At the same time, many of us – in a further reflection of the complexity of our feelings – have felt uncomfortable with a media coverage that at times feels dystopian in the way it has covered her passing. There is no other news. There is no energy crisis. There is no absolute fear felt by millions at the onset of winter, knowing that even with energy prices capped, they won’t be able to afford the bills and inflation will mean they cannot put food on the family table. There is no scrutiny of the government’s response. There is no reporting of the monumental gains made by the Ukrainian army, whose victories might give a measure of economic confidence to counter the impact of Russian aggression.
Instead, the BBC offers wall to wall coverage of other people talking about the Queen, vox pops and reminiscences, repeating endlessly the same stories and snippets of information about what is to come, while curiously making time for the weather, even though that is the one tangible thing we can get some sense of by looking out of our windows. Elsewhere, in a manner reminiscent of the Weekly World News, the Mail Online breathlessly shows us pictures of clouds that are apparently ‘astonishing’ in their likeness to the Queen. I can only imagine their – and our – reaction if North Korean media asserted the same about Kim Jong-un upon his demise.

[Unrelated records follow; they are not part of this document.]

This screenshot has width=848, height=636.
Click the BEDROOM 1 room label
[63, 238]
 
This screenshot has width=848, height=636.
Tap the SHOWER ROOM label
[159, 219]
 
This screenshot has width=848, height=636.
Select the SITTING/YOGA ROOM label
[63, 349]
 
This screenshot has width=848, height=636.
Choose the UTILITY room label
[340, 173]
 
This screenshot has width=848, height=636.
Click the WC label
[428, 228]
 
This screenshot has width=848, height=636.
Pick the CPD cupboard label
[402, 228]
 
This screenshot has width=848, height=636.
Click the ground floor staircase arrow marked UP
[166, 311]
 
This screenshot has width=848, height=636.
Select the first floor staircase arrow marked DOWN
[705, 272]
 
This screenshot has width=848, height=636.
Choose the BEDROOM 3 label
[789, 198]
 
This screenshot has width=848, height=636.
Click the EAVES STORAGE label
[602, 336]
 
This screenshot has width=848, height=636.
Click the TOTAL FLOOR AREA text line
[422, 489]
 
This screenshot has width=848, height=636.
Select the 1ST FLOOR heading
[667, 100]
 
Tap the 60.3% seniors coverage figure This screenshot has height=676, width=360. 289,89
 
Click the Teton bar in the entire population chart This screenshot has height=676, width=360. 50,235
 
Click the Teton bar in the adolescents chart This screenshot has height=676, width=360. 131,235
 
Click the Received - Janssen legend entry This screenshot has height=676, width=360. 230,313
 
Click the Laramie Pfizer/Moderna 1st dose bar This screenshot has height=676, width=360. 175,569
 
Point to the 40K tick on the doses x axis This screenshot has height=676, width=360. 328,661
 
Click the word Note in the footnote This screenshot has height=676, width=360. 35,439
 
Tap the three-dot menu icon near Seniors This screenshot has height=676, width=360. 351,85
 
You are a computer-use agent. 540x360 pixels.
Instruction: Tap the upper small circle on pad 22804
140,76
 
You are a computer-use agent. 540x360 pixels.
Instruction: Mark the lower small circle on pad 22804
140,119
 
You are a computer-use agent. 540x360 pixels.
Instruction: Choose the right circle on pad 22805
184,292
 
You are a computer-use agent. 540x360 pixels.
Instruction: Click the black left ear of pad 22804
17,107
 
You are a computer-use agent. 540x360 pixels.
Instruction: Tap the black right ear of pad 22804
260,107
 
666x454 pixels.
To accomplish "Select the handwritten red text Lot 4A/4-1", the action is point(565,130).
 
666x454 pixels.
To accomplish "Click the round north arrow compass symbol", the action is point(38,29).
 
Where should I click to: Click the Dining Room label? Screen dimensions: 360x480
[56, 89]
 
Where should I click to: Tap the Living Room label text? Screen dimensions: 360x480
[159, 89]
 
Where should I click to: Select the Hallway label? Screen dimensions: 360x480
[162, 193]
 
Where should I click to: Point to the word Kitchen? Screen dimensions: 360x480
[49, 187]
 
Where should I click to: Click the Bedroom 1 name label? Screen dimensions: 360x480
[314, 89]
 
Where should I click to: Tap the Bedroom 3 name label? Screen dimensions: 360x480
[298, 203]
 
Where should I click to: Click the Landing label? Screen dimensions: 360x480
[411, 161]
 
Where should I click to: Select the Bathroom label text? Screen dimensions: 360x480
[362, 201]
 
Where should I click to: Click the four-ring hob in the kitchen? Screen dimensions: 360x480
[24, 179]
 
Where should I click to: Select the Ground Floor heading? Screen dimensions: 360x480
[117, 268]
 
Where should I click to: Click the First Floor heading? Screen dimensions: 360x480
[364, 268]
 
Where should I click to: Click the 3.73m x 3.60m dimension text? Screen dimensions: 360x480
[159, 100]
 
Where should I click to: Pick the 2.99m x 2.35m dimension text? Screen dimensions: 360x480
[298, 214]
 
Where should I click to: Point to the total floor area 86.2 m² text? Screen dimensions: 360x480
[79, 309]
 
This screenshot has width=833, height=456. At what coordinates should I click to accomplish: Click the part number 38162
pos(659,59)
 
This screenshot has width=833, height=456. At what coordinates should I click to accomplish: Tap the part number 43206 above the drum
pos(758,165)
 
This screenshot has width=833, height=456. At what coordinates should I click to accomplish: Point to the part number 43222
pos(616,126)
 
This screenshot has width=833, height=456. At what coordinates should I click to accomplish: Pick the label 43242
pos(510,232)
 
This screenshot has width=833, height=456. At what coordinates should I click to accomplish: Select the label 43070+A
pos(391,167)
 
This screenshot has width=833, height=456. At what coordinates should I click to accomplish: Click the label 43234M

This approach feels uncomfortable and not of its time. Surely it is possible for the national broadcaster to be respectful and comprehensive in its coverage, while recognising that life does go on? And then I feel guilty for thinking that, as if I am somehow being disrespectful myself – on a personal level and on some undefined societal level. Perhaps it is right for occasion like this to cause us to pause and reflect on events, on life, in a way that our usual addiction to the vicissitudes of twenty-four news rarely affords?
It is a political opinion that I suspect is not shared by many of my fellow travellers in Liberalism, and may surprise or irritate them, but I am a cynical and reluctant constitutional monarchist, not a republican. My politics should lend itself easily to a respectful republicanism, but I feel deeply uncomfortable at the idea of transforming the role of head of state, even with all the privileges and unfairness and dysfunctionality of its current constitutional incarnation, into something transitory, with a fixed tenure of a few years, subject to the same political forces that delivered a Trump. In doing so it would change unalterably the nature of our politics, imbuing a single individual with a democratic mandate and setting up an executive tension inside our parliamentary democracy, aspects of which I believe are in much more urgent need of radical reform than the monarchy. I am quite possibly wrong in that view, and I enjoy being challenged on it. Perhaps, too, my thoughts are shaped and confused by those reflections on the role of continuity and public service.
However, I am clear that our politics is far more dysfunctional than the symbolism of monarchy implies.
When the dust settles on the events of the last twenty-four hours, when the mourning is done, when the way in which the new King intends to conduct himself as head of state is clearer, we owe ourselves a frank conversation about our country, our politics, and its constitutional architecture. We owe ourselves a rigorous appraisal of the continuing failure of our politics to engage those furthest from centres of power, who need our politicians to see and understand the reality of their lives, where the consequences of their decisions are – quite literally – existential.